*WORK INSTRUCTION*
Report each line of the listing below that holds "will".

*EXTRACTED ENTRIES*
____________________

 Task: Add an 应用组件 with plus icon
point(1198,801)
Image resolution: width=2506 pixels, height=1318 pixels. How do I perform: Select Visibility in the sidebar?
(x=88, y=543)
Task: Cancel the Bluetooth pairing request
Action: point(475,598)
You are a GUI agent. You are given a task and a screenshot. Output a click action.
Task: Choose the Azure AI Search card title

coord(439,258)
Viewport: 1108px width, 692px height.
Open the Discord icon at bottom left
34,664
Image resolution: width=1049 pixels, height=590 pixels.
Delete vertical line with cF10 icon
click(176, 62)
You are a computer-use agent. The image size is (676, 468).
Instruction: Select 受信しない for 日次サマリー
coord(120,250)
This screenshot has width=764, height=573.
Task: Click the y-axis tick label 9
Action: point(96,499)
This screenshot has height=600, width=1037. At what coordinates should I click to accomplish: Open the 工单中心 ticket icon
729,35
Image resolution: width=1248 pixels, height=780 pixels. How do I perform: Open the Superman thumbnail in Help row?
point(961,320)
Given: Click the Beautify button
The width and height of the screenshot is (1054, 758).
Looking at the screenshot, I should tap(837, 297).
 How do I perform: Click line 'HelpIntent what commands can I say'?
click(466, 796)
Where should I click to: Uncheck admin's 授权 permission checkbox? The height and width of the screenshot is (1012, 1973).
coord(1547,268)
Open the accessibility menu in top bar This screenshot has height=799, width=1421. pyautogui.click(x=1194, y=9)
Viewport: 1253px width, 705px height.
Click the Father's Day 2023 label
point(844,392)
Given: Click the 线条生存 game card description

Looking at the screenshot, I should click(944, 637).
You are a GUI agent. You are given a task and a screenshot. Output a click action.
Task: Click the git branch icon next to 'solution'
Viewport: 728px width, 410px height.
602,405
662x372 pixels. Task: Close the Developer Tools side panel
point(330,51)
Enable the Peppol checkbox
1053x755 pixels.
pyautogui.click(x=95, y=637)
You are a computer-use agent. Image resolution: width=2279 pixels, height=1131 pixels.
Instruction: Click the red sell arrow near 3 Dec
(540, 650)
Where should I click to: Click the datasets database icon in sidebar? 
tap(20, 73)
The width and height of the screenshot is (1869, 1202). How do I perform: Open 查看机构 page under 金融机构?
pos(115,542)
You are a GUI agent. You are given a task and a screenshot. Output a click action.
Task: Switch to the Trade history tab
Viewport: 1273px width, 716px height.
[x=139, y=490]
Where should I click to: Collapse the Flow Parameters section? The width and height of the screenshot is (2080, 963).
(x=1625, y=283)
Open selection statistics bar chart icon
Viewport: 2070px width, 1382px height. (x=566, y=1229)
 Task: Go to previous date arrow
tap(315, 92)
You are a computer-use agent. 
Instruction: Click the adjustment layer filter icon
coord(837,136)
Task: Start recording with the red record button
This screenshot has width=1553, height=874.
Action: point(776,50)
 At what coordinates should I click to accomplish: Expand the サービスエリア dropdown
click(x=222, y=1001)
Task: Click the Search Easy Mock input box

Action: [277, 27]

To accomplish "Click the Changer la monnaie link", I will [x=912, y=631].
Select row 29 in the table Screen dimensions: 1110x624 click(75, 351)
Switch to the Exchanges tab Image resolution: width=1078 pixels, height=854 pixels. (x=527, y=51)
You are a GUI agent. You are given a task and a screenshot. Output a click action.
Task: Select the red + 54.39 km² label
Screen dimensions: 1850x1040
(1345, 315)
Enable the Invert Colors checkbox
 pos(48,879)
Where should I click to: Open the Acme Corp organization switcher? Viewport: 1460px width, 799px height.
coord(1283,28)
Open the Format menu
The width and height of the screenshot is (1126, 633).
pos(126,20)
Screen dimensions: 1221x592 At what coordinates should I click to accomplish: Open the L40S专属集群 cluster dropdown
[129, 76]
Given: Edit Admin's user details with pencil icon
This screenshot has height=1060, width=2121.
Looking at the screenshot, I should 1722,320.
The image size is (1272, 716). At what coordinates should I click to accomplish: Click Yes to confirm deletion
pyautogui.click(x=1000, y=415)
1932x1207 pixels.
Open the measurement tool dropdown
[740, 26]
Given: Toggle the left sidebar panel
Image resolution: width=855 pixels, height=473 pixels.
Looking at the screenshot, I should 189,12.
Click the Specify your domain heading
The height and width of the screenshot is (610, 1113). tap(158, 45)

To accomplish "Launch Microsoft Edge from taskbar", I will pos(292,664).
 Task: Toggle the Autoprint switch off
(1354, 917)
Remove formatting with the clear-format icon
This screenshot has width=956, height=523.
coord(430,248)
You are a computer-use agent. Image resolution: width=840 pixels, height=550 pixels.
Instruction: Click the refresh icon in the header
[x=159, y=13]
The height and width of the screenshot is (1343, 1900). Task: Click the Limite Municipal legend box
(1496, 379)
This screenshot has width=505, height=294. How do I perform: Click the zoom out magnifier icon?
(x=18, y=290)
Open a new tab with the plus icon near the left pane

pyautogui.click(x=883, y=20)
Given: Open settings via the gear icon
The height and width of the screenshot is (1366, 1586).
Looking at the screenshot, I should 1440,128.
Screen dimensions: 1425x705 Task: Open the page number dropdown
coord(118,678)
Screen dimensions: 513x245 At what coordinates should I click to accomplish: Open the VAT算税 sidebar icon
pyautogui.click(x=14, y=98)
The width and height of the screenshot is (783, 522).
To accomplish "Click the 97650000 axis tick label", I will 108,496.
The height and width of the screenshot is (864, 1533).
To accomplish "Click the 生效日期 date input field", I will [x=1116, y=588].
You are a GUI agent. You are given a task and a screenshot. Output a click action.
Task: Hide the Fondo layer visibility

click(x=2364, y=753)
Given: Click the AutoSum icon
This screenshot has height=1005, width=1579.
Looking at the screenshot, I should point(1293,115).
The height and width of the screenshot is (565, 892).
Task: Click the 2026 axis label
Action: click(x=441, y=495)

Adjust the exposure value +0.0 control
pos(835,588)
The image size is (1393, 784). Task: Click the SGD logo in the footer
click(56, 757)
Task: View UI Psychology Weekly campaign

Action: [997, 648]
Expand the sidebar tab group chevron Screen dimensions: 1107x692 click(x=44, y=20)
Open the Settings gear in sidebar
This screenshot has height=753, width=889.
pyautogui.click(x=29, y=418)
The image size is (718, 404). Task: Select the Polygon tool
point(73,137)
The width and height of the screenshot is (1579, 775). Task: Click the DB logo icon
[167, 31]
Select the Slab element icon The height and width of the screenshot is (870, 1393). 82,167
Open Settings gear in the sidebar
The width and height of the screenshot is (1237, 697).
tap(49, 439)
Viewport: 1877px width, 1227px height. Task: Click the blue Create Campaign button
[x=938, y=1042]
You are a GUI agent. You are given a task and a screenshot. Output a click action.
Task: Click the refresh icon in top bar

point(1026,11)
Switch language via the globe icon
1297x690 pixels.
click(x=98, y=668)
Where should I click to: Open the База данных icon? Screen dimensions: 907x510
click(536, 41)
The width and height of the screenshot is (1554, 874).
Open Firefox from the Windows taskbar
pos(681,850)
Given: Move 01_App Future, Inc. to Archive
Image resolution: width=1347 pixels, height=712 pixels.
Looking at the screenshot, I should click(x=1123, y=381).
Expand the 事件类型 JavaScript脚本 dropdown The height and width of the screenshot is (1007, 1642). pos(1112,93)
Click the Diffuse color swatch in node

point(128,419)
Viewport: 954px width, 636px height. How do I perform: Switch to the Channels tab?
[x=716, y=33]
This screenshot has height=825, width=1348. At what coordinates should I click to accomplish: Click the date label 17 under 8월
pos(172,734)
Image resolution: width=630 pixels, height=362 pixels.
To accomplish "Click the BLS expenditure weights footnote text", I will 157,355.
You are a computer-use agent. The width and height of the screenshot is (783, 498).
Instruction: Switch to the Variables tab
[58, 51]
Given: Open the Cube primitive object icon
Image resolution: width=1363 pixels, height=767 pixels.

____________________

*THE ANSWER*
To accomplish "Click the Changer la monnaie link", I will [x=912, y=631].
To accomplish "Launch Microsoft Edge from taskbar", I will pos(292,664).
To accomplish "Click the 97650000 axis tick label", I will 108,496.
To accomplish "Click the 生效日期 date input field", I will [x=1116, y=588].
To accomplish "Click the BLS expenditure weights footnote text", I will 157,355.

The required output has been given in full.